Researchers at the University of Toronto unit and the University of New Mexico reverse-engineered applications YY Inc., Tian Ge Interactive Holdings’ 9158.com and Sina Show, and Guagua.cn, which together serve over 100 million people.
They discovered that the YouTube-like services monitor thousands of words and phrases and scrub private messages. Vague policies governing the Internet — coupled with the threat of penalties like license revocation — mean social media services are forced to take matters into their own hands, they said.
The findings illustrate the autonomy with which services self-censor to comply with broad government guidelines.

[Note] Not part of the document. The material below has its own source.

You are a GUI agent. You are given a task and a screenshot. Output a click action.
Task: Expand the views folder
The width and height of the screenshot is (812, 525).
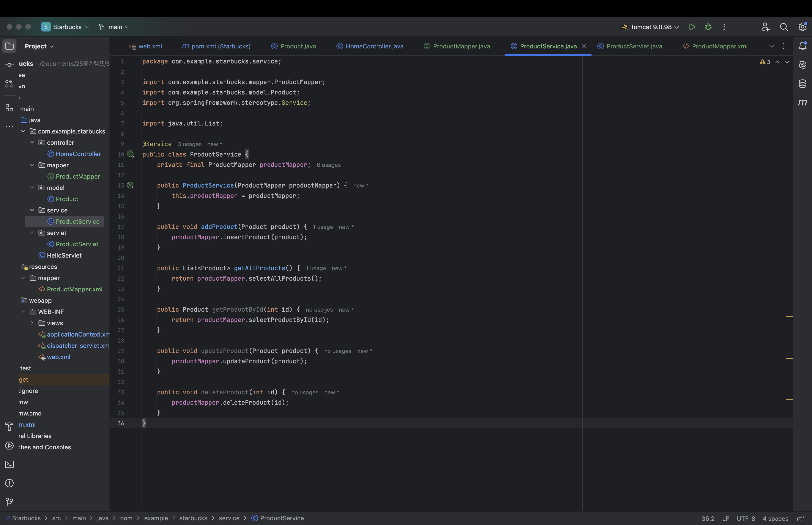click(32, 323)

“This research suggests that even though there’s a lot of pressure to implement censorship, there isn’t much detail on how they should do it,” said Masashi Nishihata, one of the researchers. “So it leaves these companies up to themselves on how to do it, out of some vague fear of fines from the government or reprisal.”
Researchers pored over a data set of 42 word lists and 17,547 keywords or phrases. The lists shared little common ground, dispelling the notion of a “monolithic” set of regulations.
Unlike YouTube’s library of professional and home-made videos, the quartet of websites are venues for amateur singers, comedians and even virtual teachers. Viewers discuss their merits on forums and reward performers by buying and sending virtual roses. YY said it had 117 million active users at the end of March.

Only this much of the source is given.